Die nationalen Staats- und Regierungsoberhäupter hintergehen die europäischen Bürgerinnen und Bürger – Ein offener Brief an die Europaabgeordnete Petra Kammerevert –

Liebe Petra,

zuletzt hat der Arbeitskreis EUROPA die Nominierung des Europäischen Rates für das Amt des Kommissionsvorsitzes erörtert.

Dabei haben wir uns sehr gefreut, mit welcher Deutlichkeit Du die Nominierung von Ursula von der Leyen kommentiert hast.

Der Europäische Rat der Staats- und Regierungschefs reist in die Vergangenheit. Nach der Europawahl 2014 entstand der politisch überfällige Konsens, nur jene Personen für den Kommissionsvorsitz vorzuschlagen, die zuvor eine Spitzenkandidatur inne hatten.
Dieses Konzept ermöglicht es den Bürgerinnen und Bürgern – wie bei nationalen Wahlen – ihre Entscheidung sowohl an Inhalten als auch an Personen auszurichten.
Solches fördert die demokratische Legitimation und Akzeptanz europäischer Politik.

2019 aber gebären sich die Staatsoberhäupter erneut wie barocke Kurfürsten und nominieren nicht eine jener Personen, die sich der europäischen Bürgerschaft offen zur Wahl gestellt hatten.

Damit aber hat der Dünkel noch kein Ende. Statt wenigstens eine europapolitisch erfahrene Person wie Kai aus der Kiste zu zaubern, einigen sich die nationalen Oberhäupter mit Ursula von der Leyen auf eine Person mit ausschließlich deutscher Politikerfahrung und verweisen auf ihr Geschlecht sowie ihre Fremdsprachenkenntnisse. Demnach ist die Spitzenposition der europäischen Politik künftig nur noch in den Reihen versierter Übersetzerinnen zu suchen. Diese Entscheidung schadet der Idee Europa in zweifacher Hinsicht.
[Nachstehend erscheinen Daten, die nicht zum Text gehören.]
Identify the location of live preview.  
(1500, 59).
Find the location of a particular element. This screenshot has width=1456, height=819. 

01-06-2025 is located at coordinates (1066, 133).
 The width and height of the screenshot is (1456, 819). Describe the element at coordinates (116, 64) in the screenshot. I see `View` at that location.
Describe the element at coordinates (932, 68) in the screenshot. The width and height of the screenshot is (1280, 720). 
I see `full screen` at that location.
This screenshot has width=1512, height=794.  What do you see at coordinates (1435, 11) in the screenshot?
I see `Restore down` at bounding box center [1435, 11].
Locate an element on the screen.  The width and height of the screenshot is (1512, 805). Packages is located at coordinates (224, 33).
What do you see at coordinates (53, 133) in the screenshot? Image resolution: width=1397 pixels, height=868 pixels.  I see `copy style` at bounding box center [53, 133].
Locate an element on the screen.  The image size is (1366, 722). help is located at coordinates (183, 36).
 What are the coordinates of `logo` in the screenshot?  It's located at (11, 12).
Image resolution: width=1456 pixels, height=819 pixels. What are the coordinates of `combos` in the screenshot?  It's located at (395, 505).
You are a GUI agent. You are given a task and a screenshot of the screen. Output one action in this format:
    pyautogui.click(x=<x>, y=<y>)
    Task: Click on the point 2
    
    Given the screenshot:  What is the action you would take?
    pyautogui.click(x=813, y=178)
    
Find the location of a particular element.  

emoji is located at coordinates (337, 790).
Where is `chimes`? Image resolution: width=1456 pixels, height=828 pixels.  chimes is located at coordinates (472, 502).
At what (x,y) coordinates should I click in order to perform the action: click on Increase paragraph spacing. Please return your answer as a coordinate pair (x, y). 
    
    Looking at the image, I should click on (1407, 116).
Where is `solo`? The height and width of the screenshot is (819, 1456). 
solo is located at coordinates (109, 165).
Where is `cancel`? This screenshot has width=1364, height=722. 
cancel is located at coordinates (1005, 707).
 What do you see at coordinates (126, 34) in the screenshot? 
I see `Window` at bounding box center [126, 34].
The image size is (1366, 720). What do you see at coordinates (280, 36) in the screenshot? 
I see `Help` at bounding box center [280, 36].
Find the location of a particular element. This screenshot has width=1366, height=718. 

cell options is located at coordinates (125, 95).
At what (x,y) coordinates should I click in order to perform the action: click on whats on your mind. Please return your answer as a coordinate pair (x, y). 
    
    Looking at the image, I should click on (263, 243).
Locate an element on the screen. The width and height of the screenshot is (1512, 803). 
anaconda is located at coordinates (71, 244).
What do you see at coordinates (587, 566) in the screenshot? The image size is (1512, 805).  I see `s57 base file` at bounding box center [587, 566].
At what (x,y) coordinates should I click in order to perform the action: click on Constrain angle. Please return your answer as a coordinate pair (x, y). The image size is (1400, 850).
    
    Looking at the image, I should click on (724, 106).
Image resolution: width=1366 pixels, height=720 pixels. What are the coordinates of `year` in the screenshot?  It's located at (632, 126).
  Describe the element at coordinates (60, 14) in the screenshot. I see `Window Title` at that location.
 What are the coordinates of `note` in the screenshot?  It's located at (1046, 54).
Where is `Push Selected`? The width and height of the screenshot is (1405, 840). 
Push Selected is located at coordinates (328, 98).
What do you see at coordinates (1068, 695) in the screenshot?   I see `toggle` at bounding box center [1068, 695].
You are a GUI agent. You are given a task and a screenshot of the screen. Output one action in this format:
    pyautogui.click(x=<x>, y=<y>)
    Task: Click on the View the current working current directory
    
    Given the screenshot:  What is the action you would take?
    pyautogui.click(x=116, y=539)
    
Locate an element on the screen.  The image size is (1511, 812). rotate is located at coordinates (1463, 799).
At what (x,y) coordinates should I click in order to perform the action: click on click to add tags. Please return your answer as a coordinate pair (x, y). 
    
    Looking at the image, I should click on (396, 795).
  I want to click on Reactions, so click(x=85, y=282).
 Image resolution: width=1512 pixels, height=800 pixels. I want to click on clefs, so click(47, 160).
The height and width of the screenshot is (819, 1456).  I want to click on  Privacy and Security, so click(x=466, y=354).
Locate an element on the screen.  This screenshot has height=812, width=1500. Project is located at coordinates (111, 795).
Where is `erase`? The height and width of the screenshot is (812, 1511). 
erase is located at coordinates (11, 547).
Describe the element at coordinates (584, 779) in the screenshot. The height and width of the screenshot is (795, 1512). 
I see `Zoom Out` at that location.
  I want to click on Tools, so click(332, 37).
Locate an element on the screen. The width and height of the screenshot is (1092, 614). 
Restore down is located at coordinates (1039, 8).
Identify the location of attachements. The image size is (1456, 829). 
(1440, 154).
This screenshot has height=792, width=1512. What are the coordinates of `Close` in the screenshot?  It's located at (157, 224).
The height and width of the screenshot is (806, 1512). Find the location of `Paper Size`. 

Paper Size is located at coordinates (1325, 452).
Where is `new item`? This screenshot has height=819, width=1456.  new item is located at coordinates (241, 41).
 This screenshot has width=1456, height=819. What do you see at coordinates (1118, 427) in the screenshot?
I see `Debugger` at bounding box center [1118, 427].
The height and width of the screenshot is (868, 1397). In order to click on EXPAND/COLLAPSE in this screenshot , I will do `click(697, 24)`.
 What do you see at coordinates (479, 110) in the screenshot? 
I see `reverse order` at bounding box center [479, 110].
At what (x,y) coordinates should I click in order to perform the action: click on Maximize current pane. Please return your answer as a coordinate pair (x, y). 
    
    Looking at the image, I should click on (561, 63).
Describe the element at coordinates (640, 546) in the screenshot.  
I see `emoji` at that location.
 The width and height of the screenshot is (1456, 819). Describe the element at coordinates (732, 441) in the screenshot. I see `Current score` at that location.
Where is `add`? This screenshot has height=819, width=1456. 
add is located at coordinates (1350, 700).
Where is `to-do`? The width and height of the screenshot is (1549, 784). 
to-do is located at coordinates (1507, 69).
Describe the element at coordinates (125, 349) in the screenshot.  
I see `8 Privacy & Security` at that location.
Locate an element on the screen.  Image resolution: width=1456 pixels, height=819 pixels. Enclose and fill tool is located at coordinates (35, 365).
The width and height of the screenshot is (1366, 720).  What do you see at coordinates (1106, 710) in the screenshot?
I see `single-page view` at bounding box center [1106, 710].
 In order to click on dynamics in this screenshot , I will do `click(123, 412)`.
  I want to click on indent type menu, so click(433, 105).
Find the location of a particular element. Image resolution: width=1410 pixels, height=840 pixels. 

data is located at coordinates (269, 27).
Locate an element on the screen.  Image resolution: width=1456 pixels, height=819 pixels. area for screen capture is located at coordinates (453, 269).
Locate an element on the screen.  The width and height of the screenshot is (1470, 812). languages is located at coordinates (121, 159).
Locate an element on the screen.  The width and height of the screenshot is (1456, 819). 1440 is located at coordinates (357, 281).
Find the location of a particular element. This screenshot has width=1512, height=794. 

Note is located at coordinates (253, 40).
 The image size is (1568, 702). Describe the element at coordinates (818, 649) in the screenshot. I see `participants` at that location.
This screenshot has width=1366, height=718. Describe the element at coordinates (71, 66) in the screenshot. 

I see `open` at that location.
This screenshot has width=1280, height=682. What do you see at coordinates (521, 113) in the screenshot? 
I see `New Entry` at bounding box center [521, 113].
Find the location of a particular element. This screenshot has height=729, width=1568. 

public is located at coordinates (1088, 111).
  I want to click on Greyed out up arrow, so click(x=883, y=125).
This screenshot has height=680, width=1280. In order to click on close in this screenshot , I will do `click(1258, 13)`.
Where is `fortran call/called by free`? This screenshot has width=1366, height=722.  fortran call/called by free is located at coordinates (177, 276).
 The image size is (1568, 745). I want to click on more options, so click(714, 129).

Das Votum der Wählerinnen und Wähler wird entwertet, da die von ihnen Gewählten ihr Personal-Versprechen gar nicht einlösen können, für das sie im Wahlkampf Einsatz gezeigt haben.
So kann man die Reputation eines Parlaments effizient ruinieren.

Ein Spitzenkandidat, Frans Timmermans (S&D), wurde nicht nominiert, weil er sich für die Rechtsstaatlichkeit in der Europäischen Union eingesetzt hatte. Wes Geistes Kind müssen die Mitglieder des Europäischen Rates sein, wenn sie den Einsatz für europäische Grundwerte zum Anlass für eine Ablehnung nehmen, nur weil jene Staaten, die ihre Rechtsstaatlichkeit bereits verletzt haben, ein weiteres Engagement für die Grundwerte verhindern wollen?
Auch hier ist die Empörung noch zu steigern, wenn man bedenkt, dass gegen die das Recht verletzenden Staaten dennoch eine ausreichende Mehrheit zur Nominierung bestand.
Eine solche Politik ist bestens geeignet, um das Vertrauen in eine Europäische Union, die die Grundrechte ihrer Menschen aktiv bewahrt, zu erschüttern.

Allerdings wird dadurch erneut deutlich, dass die Probleme der Europäischen Union weder vom Parlament noch von der Kommission ausgehen. Schaden geht aus von der Tafelrunde nationaler Staatsoberhäupter, die nicht bereit sind, den unmittelbar demokratisch legitimierten Institutionen jene Handlungsmöglichkeiten zu geben, die ihnen die Wählerinnen und Wähler zuweisen wollten.

Daher möchten wir Dich sowie alle anderen Abgeordneten der S&D-Fraktion ermuntern und auffordern, bei der anstehenden Wahl im Europäischen Parlament gegen Ursula von der Leyen als Kommissionspräsidentin zu votieren und darauf zu bestehen, dass der Europäische Rat in einem zweiten Anlauf endlich eine Spitzenkandidatin oder einen Spitzenkandidaten der letzten Europawahl nominiert.